Well, as everyone is doing the whole father’s day thing I thought I’d put in my twopenny worth
My dad is 65, not overly tall and quite unassuming. He’s practical and thoughtful, witty and clever, still eager to learn things and remember things, lives his life as he wants to with the resources available, careful with finances and quite awesome at budgeting. Before retiring he was the man who put veneers onto bespoke furniture for schools and businesses. He’s also a joiner, he put the double glazed windows in our home about 25 years ago (with help from the neighbouring builder) and they are still holding the roof up quite nicely. He made them himself while he was working at a joinery company in one of the local towns. They are mahogany frames and you can just about tell that from the patches of bare wood underneath the chipping and peeling paintwork. He’s not had time to do much DIY in the house and for the last 7 years or so has not had mum around to tell him what she wanted him to paint next. Mum died from cervical cancer. So I guess my dad is also my mum now too. We both miss her. Dad never pushed me into visiting her grave, he knows it was enough to be at the funeral to say goodbye, that she is not in that cold, damp, hole in the ground. He also knows that mentally I couldn’t handle it though that goes unspoken, he just nods when I say she’s not there so why go. He doesn’t visit as much now either though he has kept it nice from what I have heard. I’m glad he doesn’t go as much because I know deep down it just made him hurt even more that she had gone and with a daughter who can’t get her act together, or couldn’t, my act is coming together these days thanks to coaching, he focused his energies on being mum and dad for me.

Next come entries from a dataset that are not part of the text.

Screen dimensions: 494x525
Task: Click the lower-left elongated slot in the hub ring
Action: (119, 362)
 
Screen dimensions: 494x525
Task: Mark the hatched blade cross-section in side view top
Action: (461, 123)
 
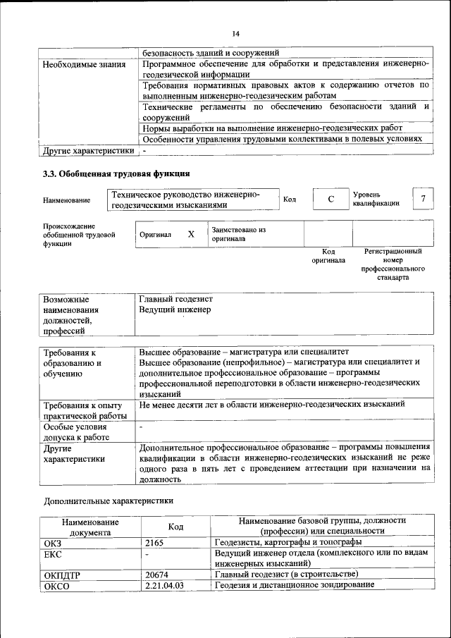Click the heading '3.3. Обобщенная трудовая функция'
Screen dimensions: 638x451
[116, 173]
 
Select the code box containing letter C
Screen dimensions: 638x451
[330, 200]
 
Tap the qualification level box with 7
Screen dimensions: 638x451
[423, 199]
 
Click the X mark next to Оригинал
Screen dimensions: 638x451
[191, 234]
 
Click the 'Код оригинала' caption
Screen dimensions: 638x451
[328, 255]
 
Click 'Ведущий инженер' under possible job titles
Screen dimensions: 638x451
[175, 309]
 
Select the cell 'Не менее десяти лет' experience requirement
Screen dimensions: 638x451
[271, 405]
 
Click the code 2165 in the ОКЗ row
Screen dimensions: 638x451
[154, 542]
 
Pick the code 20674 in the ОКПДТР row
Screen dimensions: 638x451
[156, 575]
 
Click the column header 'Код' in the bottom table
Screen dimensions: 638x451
[175, 526]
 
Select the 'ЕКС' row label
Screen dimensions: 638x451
[54, 553]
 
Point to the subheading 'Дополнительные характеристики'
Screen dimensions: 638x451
[108, 501]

He doesn’t like it when I cry and is quite clumsy in dealing with it. Though when my beloved cat died last year he was amazing. I was sat sobbing in the kitchen when he came home from shopping. He hugged me til I stopped sobbing and then organised a plot in the garden for him. He bent over backwards to help me through that. We spent money we probably couldn’t afford on a few tubs and numerous plants to create a fitting memorial.. which have mostly been eaten by slugs, but that reminds me of the cycle of life and that my little ginger furball is off on new adventures in the same way that the slugs who ate the slug pellets will now be on a new journey too.
I think in that way I take after my dad. Whatever hurdles have been put in his way he has found a way to get over them no matter how long it took. Redundancies, fighting off repossession of our little family home, holding us together in a form of sanity when mum died and before that coping with her illness and helping me to cope with it too, fighting back to fitness when he almost lost his arm and his life in an industrial accident, supporting mum when she was not having a great time of things with her artificial leg (mum had been through the mill too losing her leg below the knee in a traffic accident at 18), supporting her through her final illness, supporting me when my aunt was visiting every day and adding stress to me. I was mum’s carer basically as was dad, we had a daily nurse, the doctors had told us to make the most of our time with her and I couldn’t move to have time with her with auntie under feet for hours a day every day, sitting around looking morbid or rearranging every single thing in the kitchen so that I had to go and put everything back the way it was. I understand she wanted to spend time with her baby sister too, but not at the cost of our time together or our sanity. Dad kept me strong though and made sure we both had a day to ourselves to get away from auntie. Auntie being the dimwit she is even after we explained we needed time out still offered to do our shopping so we didn’t have to go out. I may sound hard on her but she never took the most blatant of hints. Dad kept me civil through that time too, supporting me in what I was telling her and suggesting things I could do to stay out of her way. She made life hard for both of us in what was already the hardest time of our lives. Because of my dad my aunt still lives and I still have my freedom and most of my sanity.
My dad is the best role model I could ever have and I have done my best to emulate him. I am quiet and slow to show anger, not saying I don’t anger quickly, I really should have been born with fiery red hair, but he has shown me how to not fly off the handle as often as I would. He has the most stable temperament I have ever seen in any man. he stands and takes whatever is thrown at him and deals with it calmly, quietly, no fits of anger or temper tantrums, no surrender either. He is the embodiment of our Anderson ancestors’ motto “Stand Sure”
He didn’t tell me how to live; he lived, and let me watch him do it. ~Clarence Budington Kelland
And he is thankfully still doing just that. And I am still learning from him. Especially on the budgeting.